Abstract

With an increase in the number of data instances, data processing operations (e.g. clustering) requires an increasing amount of computational resources, and it is often the case that for considerably large datasets such operations cannot be executed on a single workstation. This requires the use of a server computer for carrying out the operations. However, to ensure privacy of the shared data, a privacy preserving data processing workflow involves applying an encoding transformation on the set of data points prior to applying the computation. This encoding should ideally cater to two objectives—first, it should be difficult to reconstruct the data, second, the results of the operation executed on the encoded space should be as close as possible to the results of the same operation executed on the original data.

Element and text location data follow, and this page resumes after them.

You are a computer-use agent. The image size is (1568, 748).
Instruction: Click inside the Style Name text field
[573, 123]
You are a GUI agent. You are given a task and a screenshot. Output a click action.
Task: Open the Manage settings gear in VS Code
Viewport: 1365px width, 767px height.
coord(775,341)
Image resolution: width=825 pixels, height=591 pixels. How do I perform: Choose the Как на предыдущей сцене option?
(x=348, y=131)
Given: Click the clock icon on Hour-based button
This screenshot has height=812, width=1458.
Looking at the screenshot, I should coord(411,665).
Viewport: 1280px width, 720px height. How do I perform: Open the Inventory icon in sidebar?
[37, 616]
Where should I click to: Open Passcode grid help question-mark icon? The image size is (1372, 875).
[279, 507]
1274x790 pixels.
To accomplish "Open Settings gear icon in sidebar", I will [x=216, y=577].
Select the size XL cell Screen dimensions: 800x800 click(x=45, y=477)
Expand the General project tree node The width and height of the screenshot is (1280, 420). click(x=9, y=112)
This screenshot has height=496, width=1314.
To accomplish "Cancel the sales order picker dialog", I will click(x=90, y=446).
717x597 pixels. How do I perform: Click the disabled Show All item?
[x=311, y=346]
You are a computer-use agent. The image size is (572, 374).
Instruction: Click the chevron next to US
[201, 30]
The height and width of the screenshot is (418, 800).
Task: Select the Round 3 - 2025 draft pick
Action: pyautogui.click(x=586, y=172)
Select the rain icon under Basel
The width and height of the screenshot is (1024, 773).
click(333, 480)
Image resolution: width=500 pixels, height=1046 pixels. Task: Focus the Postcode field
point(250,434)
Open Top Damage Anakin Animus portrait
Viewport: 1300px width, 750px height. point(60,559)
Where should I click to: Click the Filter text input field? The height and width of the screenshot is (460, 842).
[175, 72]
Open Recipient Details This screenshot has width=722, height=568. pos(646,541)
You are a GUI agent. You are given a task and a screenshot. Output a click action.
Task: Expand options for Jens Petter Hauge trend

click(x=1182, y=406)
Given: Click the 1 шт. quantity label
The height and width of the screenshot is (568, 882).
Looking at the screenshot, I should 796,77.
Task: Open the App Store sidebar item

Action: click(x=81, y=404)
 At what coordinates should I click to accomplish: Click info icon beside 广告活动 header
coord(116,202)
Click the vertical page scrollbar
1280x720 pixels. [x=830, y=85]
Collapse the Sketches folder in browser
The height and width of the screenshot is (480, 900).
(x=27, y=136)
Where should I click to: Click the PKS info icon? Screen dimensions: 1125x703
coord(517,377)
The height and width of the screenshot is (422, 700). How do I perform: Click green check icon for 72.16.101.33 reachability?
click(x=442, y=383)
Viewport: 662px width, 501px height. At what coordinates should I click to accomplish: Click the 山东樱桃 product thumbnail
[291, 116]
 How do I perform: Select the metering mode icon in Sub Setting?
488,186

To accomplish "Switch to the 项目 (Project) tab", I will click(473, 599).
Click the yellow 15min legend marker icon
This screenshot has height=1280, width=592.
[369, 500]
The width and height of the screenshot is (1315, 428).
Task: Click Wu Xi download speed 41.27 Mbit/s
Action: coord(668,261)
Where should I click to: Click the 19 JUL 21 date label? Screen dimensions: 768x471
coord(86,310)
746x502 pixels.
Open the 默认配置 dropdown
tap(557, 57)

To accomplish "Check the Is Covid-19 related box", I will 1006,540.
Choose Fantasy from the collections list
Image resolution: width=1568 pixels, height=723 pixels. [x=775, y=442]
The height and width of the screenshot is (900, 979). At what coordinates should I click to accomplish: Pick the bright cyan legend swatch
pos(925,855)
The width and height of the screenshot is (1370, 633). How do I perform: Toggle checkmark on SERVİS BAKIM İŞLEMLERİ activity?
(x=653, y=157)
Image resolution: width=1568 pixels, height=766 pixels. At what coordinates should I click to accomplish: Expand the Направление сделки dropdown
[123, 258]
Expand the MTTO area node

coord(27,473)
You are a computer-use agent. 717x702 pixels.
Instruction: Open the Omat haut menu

While standard encoding mechanisms, such as locality sensitive hashing, caters to the first objective, the second objective may not always be adequately satisfied.In this paper, we specifically focus on ‘clustering’ as the data processing operation. We apply a deep metric learning approach to learn a parameterized encoding transformation function with an objective to maximize the alignment of the clusters in the encoded space to those in the original data. We conduct experimentation on four standard benchmark datasets, particularly MNIST, Fashion-MNIST (each dataset contains 70K grayscale images), CIFAR-10 consisting of 60K color images and 20-Newsgroups containing 18K news articles. Our experiments demonstrate that the proposed method yields better clusters in comparison to approaches where the encoding process is agnostic of the clustering objective.